* [YOUR TASK]
Wherever "button" turns up in the entries, copy out the line that holds it.

* [RECORDS FOR THE EXERCISE]
■ ■ ■ ■ ■
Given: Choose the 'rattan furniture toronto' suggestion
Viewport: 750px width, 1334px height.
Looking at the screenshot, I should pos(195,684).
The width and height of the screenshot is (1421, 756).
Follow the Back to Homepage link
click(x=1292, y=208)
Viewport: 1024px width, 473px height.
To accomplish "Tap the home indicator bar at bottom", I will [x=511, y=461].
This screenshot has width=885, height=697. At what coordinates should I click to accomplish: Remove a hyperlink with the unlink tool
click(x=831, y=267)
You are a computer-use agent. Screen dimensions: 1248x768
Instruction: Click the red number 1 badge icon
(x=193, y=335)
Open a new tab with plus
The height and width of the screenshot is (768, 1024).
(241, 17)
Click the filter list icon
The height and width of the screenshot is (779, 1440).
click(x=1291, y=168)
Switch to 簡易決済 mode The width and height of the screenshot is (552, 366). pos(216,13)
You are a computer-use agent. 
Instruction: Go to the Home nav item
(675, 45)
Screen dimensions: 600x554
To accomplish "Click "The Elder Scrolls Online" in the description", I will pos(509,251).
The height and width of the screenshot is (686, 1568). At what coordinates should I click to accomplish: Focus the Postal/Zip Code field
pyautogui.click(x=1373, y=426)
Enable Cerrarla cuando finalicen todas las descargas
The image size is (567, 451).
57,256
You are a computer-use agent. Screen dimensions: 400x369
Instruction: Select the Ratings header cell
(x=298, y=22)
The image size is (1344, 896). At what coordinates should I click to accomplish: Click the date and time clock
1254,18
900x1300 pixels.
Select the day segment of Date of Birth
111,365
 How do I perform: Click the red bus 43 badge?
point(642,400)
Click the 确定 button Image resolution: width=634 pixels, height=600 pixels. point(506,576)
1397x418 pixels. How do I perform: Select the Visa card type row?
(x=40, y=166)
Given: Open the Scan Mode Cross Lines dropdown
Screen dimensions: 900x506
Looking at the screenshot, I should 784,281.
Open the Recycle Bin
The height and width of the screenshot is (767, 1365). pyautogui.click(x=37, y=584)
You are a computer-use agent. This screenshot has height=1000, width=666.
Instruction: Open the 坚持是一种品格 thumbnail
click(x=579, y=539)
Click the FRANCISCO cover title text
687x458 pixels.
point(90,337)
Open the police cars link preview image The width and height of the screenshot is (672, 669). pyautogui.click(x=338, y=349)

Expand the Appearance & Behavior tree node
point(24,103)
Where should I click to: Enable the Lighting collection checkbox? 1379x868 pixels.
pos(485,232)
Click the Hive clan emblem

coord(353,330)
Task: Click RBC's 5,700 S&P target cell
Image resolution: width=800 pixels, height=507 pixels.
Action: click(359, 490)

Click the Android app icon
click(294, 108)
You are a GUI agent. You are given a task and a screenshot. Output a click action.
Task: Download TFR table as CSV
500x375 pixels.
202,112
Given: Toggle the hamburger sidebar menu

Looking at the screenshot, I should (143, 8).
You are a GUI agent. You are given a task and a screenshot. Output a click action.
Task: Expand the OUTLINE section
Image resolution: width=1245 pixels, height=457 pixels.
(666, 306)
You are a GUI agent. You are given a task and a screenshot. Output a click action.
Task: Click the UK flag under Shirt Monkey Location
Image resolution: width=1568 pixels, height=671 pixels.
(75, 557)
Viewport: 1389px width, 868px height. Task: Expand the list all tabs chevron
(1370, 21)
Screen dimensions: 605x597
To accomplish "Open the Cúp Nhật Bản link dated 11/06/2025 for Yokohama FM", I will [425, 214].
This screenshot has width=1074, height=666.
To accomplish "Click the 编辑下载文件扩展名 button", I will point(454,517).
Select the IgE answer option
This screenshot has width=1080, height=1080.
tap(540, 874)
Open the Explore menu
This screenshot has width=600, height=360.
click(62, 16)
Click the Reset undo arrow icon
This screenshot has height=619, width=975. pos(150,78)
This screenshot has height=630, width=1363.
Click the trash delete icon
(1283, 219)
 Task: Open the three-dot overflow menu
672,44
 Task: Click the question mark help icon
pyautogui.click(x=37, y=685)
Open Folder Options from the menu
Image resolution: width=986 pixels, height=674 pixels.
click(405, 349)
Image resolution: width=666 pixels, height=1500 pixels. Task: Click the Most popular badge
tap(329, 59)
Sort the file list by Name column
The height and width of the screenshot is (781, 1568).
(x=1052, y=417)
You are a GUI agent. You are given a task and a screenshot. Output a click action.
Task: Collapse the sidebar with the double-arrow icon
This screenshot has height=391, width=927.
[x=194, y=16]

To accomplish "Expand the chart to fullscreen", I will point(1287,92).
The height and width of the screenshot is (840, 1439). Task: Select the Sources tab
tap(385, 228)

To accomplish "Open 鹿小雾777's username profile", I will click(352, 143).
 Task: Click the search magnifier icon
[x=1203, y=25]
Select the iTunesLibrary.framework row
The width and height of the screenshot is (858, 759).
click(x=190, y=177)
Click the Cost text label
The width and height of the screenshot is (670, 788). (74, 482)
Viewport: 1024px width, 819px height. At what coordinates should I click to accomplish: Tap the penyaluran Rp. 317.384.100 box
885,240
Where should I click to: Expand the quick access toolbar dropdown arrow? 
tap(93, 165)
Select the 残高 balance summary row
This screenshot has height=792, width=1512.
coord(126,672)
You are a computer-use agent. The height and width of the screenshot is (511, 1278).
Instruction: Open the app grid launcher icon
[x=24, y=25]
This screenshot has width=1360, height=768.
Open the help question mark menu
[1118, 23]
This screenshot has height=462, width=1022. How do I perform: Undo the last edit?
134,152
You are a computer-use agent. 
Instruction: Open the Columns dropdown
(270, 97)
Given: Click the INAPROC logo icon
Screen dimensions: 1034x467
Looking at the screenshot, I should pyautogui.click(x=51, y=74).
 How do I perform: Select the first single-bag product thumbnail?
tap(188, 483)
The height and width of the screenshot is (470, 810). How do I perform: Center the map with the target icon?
■ ■ ■ ■ ■
* [RESPONSE TO THE TASK]
Click the 确定 button Image resolution: width=634 pixels, height=600 pixels. point(506,576)
To accomplish "Click the 编辑下载文件扩展名 button", I will point(454,517).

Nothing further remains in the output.